The option could be named e.g.
errors(Action)with the possible values forActionbeingthrow,fail,succeed.
Or copy ISO close/2, which implements force(true) to ignore any error. I'm no fan, but if such a thing is acceptable to some relevant Prolog implementations, I'm happy with the compromise. One still would need to define what needs to happen if the thread is already joined or, if it is a detached thread, terminated and vanished completely.
My experience from ~20 years ago, using POSIX threads on a non-Unix real-time OS (VxWorks, IIRC) is that if you don't do things exactly right,(*) all kinds of weird things can happen -- and I don't see how (or why) SWI-Prolog should deal with those situations. There's only so much you can do when the underlying system is buggy or badly designed. (In the case of VxWorks, my recollection is that it had its own threading model and provided a POSIX API that was either not quite compliant or buggy or both.) So, your proposal might fix the problem on one OS but not on another - and possibly might make things worse on another OS. (Maybe the API for pthreads has improved over the years, but when I encountered it, I did not enjoy the experience.)
(*) Where "exactly right" was often undefined in the documentation.
The implementation is not really a problem. Linux pthreads is rock solid. MacOS has a few tweaks I managed to work around. The Windows implementation has some limits one can work around mostly by using native Windows alternatives for some. NetBSD and OpenBSD had some flaws in the past, but seem stable now as well.

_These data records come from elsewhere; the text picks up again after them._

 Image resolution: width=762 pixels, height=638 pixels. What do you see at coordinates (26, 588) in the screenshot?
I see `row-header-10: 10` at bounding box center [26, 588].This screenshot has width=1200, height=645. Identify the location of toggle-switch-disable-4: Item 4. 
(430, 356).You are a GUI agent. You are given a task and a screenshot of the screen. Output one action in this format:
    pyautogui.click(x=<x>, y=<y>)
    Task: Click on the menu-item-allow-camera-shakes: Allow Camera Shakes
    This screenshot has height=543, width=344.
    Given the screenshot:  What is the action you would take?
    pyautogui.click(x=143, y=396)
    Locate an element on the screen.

The simple question is what do do if you talk to a thread that terminated, but is not yet joined. It seems some systems silently ignore the signals and messages while SWI-Prolog raises and exception. I still think that is what should happen. The alternative is much harder. Checking it is still alive before sending a message is no guarantee it is alive when you send the message. I'm more tempted to add a warning similarly to detached threads not exiting cleanly for threads that have pending messages in their input queue when they are joined or (for detached threads) die.

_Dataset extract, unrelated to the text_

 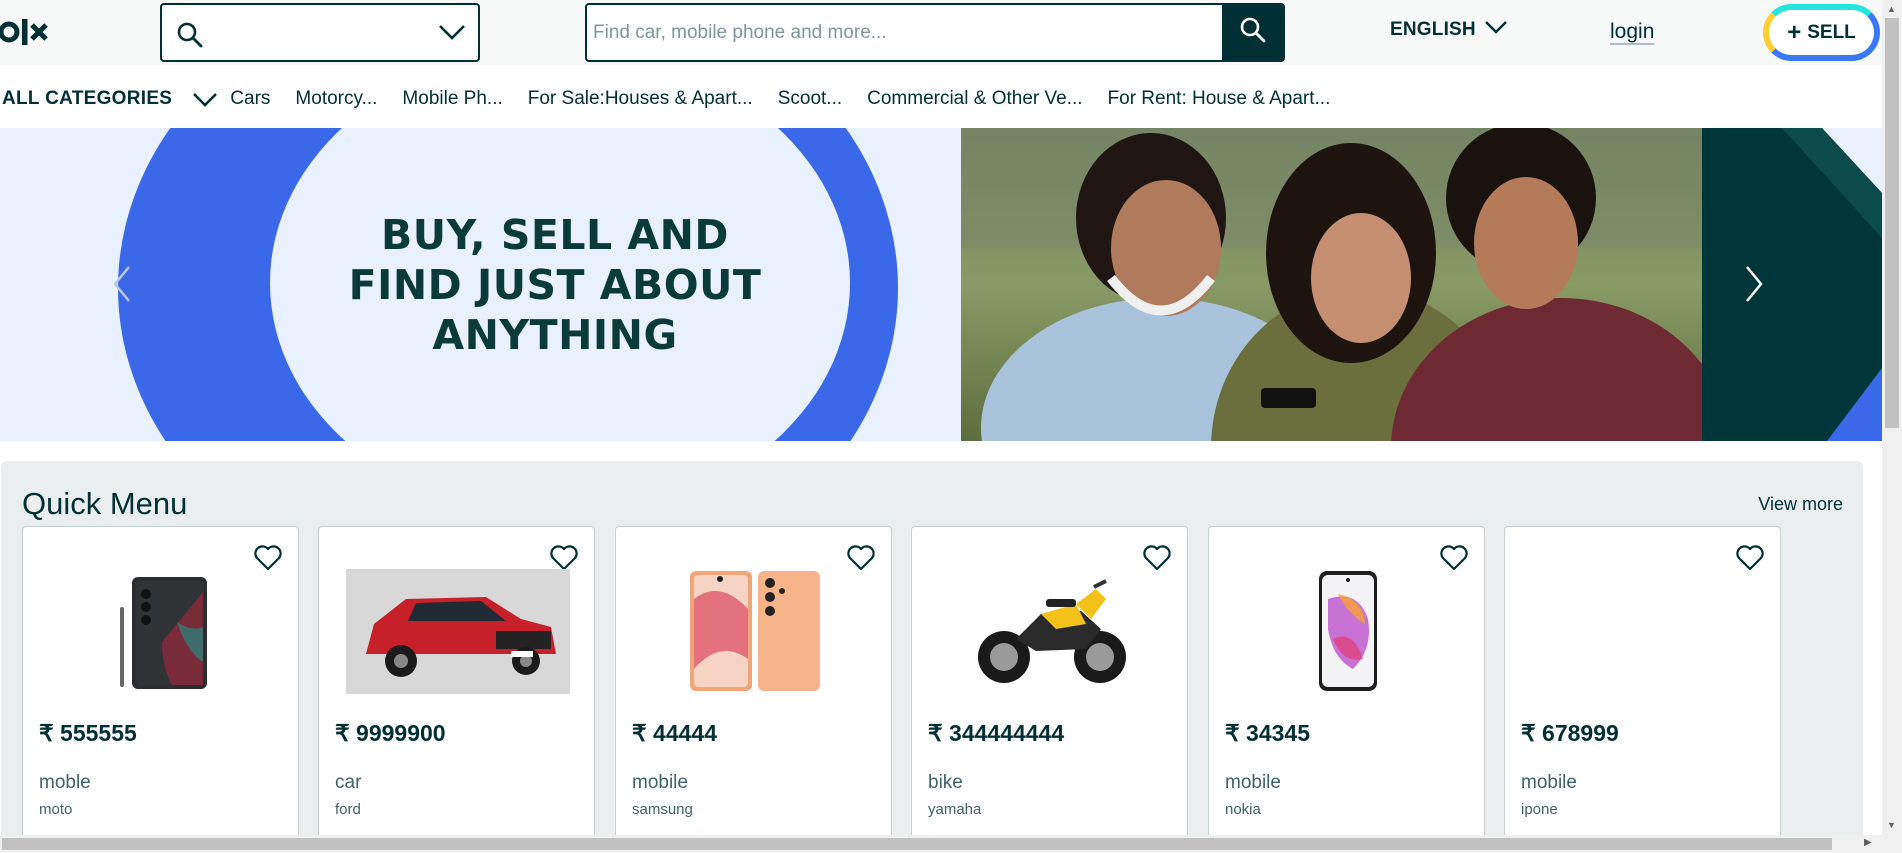 I want to click on search-input, so click(x=904, y=32).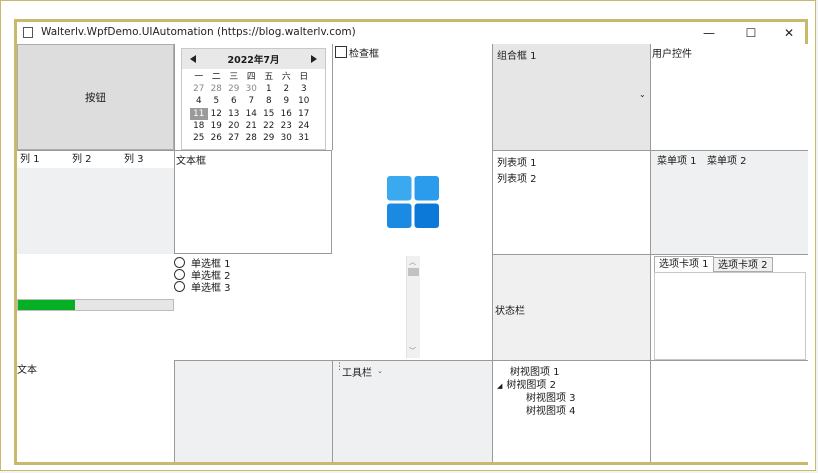 This screenshot has width=818, height=473. I want to click on progress-bar, so click(96, 305).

From this discussion and my own experience, it seems clear that, depending on the application, we ideally want to either silently succeeding or throwing an exception when sending a message or a signal to a terminated (but not yet joined attached) thread. My preference goes to be able to select the desired behavior using an option. For systems like LVM and Trealla Prolog, where the implementation of multi-threading features is a work-in-progress, this is ideal time to sync on a common solution. I will draw the attention of ECLiPSe and YAP developers to this discussion. Thanks for all the feedback.